Почему Гюго? Мне нечего искать заступников. К Жорж Санд меня привели Марсель Пруст и Ален, но я не помню такого времени, когда бы меня не восхищал Виктор Гюго. Я еще не знал грамоты, но уже с волнением слушал, как мать читала нам «Бедных людей», в пятнадцать лет я был потрясен, прочитав «Отверженных»; всю жизнь я открывал новые стороны его гения. Как и многие читатели, я лишь постепенно постиг красоту его больших философских поэм. И наконец, я прочел и полюбил последние стихи старого Орфея и нашел в сборниках «Все струны лиры», «Мрачные годы» и «Последний сноп» прежде неведомые мне шедевры.

**ВЫДЕРЖКИ ИЗ ДАННЫХ**

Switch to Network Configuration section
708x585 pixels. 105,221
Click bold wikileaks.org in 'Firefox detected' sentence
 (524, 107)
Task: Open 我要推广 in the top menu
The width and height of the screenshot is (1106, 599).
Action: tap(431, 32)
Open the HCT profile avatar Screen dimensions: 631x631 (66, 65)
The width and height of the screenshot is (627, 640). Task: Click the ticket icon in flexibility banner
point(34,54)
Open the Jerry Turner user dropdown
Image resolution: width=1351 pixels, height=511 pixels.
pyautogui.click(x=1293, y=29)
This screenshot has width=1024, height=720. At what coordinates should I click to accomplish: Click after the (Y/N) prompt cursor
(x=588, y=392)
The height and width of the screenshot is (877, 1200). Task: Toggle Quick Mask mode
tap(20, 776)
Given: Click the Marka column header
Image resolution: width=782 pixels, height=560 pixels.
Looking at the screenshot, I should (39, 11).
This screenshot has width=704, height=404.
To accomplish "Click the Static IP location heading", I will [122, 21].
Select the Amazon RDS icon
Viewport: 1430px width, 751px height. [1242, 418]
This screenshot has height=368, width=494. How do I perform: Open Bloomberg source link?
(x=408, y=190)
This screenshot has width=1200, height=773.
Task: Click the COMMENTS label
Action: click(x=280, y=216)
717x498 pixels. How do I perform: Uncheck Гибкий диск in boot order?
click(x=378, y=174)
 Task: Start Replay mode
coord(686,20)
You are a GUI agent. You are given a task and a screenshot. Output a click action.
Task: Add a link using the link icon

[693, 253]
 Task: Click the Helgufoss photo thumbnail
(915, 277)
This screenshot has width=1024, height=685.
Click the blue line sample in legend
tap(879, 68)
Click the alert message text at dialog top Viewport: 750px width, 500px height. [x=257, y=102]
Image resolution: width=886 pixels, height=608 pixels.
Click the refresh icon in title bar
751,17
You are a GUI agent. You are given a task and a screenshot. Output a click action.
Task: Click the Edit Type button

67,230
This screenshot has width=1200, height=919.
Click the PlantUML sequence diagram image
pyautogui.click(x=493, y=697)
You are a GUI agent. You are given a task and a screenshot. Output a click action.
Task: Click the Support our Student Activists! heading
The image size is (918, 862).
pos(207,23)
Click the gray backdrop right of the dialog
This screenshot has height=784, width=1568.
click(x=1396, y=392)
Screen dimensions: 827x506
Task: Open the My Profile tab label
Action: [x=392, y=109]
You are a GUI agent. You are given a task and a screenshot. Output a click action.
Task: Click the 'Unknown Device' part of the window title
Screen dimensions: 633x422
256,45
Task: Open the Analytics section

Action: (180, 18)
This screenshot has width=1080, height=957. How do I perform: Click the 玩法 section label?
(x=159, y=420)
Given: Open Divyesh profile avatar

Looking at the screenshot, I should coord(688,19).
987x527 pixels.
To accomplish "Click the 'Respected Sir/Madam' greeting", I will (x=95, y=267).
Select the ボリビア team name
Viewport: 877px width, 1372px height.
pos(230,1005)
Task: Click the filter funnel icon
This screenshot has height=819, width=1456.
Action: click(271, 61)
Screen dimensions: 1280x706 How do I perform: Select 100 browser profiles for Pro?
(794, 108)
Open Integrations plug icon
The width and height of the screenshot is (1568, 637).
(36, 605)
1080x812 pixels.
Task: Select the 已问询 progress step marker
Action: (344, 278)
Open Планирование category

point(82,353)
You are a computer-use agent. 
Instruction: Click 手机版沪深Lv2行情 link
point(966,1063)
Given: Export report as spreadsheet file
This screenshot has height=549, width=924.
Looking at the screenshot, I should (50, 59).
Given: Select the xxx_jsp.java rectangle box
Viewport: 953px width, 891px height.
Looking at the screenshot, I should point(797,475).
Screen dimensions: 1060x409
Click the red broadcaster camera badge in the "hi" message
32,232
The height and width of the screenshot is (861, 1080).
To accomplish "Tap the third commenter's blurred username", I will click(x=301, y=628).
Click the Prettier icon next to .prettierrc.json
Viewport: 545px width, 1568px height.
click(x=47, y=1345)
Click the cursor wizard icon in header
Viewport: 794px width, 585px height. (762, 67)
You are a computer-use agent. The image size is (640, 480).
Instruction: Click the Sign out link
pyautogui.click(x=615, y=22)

**ЗАДАНИЕ A**
Ответьте по тексту о Викторе Гюго на три вопроса:
(i) Кто привел рассказчика к Жорж Санд?
(ii) Сколько лет было рассказчику, когда его потрясли «Отверженные»?
(iii) В каких сборниках нашлись прежде неведомые шедевры?
**ЗАДАНИЕ B**
Подхватите текст о Викторе Гюго после его последнего предложения и напишите продолжение.

**ОТВЕТ A**
(i) Марсель Пруст и Ален.
(ii) Пятнадцать лет.
(iii) «Все струны лиры», «Мрачные годы» и «Последний сноп».

**ОТВЕТ B**
Почему Гюго? Да потому, что он самый большой французский поэт и необходимо узнать его жизнь, чтобы понять противоречивую натуру этого гениального художника. Как этот осторожный, бережливый человек был вместе с тем щедрым; как этот целомудренный юноша, этот примерный отец семейства стал на склоне лет старым фавном; как этот легитимист превратился в бонапартиста, а затем в патриарха Республики; как этот пацифист лучше всех воспел знамена Ваграма; как этот буржуа предстал в глазах буржуа мятежником, — все это должен объяснить каждый биограф Виктора Гюго. За последние годы прояснился ряд обстоятельств его жизни, было опубликовано много писем и записных книжек; я задумал обобщить разрозненные документы и попытался добиться, чтобы из них возник облик человека.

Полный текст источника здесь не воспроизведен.